Most-appropriate topic codes (AP Physics 1):
• Topic \( 6.1 \) — Rotational Kinetic Energy (Part \( \mathrm{(a)(ii)} \), Part \( \mathrm{(b)(i)} \), Part \( \mathrm{(b)(ii)} \))
• Topic \( 6.2 \) — Torque and Work (Part \( \mathrm{(a)(i)} \), Part \( \mathrm{(b)} \))
• Topic \( 3.4 \) — Conservation of Energy (Part \( \mathrm{(b)(i)} \), Part \( \mathrm{(b)(ii)} \))
▶️ Answer/Explanation
(a)(i)
The angular acceleration is greatest in Frame \( \mathrm{C} \).
Angular acceleration depends on the net torque:
\( \alpha \propto \tau \)
The torque due to gravity is greatest when the lever arm is greatest, or equivalently when the line from the axle to the center of mass is perpendicular to the gravitational force. That happens when the rod-sphere system is horizontal, which is shown in Frame \( \mathrm{C} \).
So Frame \( \mathrm{C} \) has the greatest angular acceleration.
(a)(ii)
The rotational kinetic energy is greatest in Frame \( \mathrm{E} \).
As the system rotates downward, gravity does positive work the entire time, so the rod-sphere system speeds up continuously. By the time it reaches the bottom position in Frame \( \mathrm{E} \), the system has its greatest angular speed.
Since rotational kinetic energy is
\( K_{\mathrm{rot}} = \dfrac{1}{2}I\omega^2 \),
the frame with the greatest angular speed also has the greatest rotational kinetic energy. Therefore, the rotational kinetic energy is greatest in Frame \( \mathrm{E} \).
(b)(i)
Start with conservation of energy for the rod-sphere-Earth system:
\( E_i = E_f \)
or
\( U_{g,i} + K_i = U_{g,f} + K_f \)
The system starts from rest in Frame \( \mathrm{A} \), so
\( K_i = 0 \)
Therefore,
\( \Delta K = K_f – K_i = U_{g,i} – U_{g,f} \)

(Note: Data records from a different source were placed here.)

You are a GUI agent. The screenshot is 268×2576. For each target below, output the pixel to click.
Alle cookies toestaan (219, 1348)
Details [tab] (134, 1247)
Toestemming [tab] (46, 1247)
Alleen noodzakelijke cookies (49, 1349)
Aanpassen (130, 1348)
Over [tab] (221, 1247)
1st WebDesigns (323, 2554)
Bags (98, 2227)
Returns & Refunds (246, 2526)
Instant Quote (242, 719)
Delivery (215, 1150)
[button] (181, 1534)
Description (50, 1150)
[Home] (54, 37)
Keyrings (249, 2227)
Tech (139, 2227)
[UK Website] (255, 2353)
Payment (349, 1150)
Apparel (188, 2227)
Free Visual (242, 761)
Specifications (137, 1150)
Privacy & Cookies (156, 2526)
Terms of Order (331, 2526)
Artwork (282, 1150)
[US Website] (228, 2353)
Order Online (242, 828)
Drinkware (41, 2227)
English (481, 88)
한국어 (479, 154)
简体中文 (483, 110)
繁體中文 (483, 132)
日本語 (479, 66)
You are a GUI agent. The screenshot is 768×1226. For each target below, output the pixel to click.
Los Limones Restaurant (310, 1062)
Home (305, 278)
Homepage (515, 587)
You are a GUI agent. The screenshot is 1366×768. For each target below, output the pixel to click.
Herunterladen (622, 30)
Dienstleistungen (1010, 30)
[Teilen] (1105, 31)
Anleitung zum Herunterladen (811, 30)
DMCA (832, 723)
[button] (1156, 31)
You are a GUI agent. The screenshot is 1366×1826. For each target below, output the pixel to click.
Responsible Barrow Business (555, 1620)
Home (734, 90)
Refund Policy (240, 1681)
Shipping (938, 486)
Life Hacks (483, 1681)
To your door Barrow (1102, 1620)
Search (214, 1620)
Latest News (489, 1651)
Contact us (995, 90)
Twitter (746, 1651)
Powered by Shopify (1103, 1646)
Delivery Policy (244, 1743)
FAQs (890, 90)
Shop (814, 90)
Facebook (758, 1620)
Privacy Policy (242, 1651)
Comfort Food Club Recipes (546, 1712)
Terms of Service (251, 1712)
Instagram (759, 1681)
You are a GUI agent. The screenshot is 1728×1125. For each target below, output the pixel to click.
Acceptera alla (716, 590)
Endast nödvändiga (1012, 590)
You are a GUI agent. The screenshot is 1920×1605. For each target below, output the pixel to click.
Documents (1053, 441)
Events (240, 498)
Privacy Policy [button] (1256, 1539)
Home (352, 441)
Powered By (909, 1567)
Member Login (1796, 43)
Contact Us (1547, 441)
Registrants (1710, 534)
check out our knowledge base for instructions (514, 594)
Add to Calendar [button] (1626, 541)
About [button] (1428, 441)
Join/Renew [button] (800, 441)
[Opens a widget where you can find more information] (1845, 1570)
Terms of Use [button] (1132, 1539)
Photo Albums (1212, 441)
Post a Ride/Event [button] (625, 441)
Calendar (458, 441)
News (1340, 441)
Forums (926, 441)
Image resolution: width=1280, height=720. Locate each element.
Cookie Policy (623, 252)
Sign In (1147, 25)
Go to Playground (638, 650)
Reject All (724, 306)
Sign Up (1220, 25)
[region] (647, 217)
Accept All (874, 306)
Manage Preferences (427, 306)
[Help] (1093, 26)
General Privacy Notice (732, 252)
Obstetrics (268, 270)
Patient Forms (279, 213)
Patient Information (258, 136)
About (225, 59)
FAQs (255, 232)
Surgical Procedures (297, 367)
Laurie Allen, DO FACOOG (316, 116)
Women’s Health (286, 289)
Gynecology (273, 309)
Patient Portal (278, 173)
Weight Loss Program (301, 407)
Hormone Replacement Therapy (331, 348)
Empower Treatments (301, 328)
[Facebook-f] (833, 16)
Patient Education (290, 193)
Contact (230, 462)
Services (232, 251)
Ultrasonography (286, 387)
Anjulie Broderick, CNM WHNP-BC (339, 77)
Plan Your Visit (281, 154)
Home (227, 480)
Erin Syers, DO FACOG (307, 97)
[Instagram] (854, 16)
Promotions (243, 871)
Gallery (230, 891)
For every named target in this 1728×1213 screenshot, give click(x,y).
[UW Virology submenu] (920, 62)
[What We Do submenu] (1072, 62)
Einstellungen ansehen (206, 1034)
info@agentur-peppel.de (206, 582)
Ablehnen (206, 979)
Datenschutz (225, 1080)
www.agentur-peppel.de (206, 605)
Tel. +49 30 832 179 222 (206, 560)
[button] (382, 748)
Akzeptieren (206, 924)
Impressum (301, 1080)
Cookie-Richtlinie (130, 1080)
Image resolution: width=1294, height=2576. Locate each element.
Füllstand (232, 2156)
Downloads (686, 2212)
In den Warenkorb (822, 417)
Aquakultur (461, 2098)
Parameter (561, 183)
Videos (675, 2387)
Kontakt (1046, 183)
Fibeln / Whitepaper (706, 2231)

The center of mass is initially \( \dfrac{3}{4}L \) above the axle and finally \( \dfrac{3}{4}L \) below the axle, so the total vertical drop is
\( \Delta y = \dfrac{3}{4}L + \dfrac{3}{4}L = \dfrac{3}{2}L \)
Thus the decrease in gravitational potential energy, and therefore the increase in kinetic energy, is
\( \Delta K = Mg\Delta y \)
\( \Delta K = Mg\left(\dfrac{3}{2}L\right) \)
\( \boxed{\Delta K = \dfrac{3}{2}MgL} \)
This is also the final kinetic energy in Frame \( \mathrm{E} \), since the initial kinetic energy is zero.
(b)(ii)
Even if Earth is not included in the system, the rod and sphere still gain kinetic energy because gravity is an external force on the rod-sphere system.
That external gravitational force does positive work on the rod-sphere system as it rotates downward. External work can increase the kinetic energy of a system, so the rod and sphere gain kinetic energy even when Earth is not part of the chosen system.